JASON Gillespie it is then as Glamorgan's overseas player for next season. I'm pretty happy about that, not ecstatic (Brett Lee might evoke such emotion but that's not realistic) but far, far from unhappy either.

The 32-year-old Gillespie is clearly past his best but it was some best (he had 259 Test wickets at 26) and that does not mean that he cannot bring much to Glamorgan.

Their batsmen will certainly know that Gillespie can still bowl. They only have to cast their minds back to a NatWest Pro40 match at Cardiff last August.

On an admittedly helpful pitch Gillespie showed his true class by recording figures of 7-3-8-1. I reminded skipper David Hemp of that match this week. His reply cannot be printed in this family newspaper, but fear not, amidst the unprintables, was wholesome praise.

Gillespie can be a true role model to Glamorgan's bowlers. He is fine bloke (he spent some time in some Cardiff bars with a couple of us when his mentor Jeff Hammond was coach) and a cricketer who works hard at his game.

As I have said many times in this column, Glamorgan lack experience and he can certainly bring that. He has even got a Test match double century. It was against Bangladesh, mind, but I doubt he will be too eager to tell any of his new team-mates that!

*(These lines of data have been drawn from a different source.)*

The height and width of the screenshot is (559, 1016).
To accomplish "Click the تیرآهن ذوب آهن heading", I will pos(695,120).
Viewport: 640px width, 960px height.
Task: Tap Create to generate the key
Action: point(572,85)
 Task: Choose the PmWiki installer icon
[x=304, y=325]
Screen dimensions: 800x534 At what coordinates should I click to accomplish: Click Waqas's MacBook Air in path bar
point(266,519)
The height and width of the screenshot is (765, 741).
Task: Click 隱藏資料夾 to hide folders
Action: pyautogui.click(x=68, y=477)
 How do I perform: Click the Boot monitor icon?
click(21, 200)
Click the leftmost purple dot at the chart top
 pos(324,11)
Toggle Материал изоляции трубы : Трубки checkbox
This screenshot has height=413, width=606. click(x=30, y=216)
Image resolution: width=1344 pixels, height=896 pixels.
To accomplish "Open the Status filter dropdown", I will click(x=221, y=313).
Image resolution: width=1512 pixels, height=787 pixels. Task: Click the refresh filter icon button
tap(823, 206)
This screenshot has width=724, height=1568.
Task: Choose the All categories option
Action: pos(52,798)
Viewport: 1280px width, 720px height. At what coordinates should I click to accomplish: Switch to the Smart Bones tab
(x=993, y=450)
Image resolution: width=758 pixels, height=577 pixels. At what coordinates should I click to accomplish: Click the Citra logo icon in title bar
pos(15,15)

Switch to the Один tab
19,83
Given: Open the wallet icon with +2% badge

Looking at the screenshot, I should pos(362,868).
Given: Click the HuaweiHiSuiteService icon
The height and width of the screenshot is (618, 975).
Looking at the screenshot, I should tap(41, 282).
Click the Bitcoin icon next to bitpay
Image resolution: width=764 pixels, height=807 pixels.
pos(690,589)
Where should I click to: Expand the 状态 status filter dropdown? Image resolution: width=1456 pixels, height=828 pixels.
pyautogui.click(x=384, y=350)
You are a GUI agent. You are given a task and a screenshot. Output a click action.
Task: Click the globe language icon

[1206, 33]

If there is a slight worry it is that he did not take as many first class wickets for Yorkshire last season as he would have liked. In fact he only took 23 wickets at nearly 35 but that was in the first division. He has taken 7-58 for South Australia against Western Australia in the Pura Cup this winter.

I'm told this will be Glam's final signing of the winter. It's a shame Gillespie's team mate Matthew Elliott cannot come as well, as a Kolpak. But finances will not allow apparently. And anyway there still has not been confirmation that Australians can count as Kolpaks.

And that is no bad thing in my opinion. We've got too many already, but anyone who reads my stuff regularly will know how strongly I feel about that particular issue.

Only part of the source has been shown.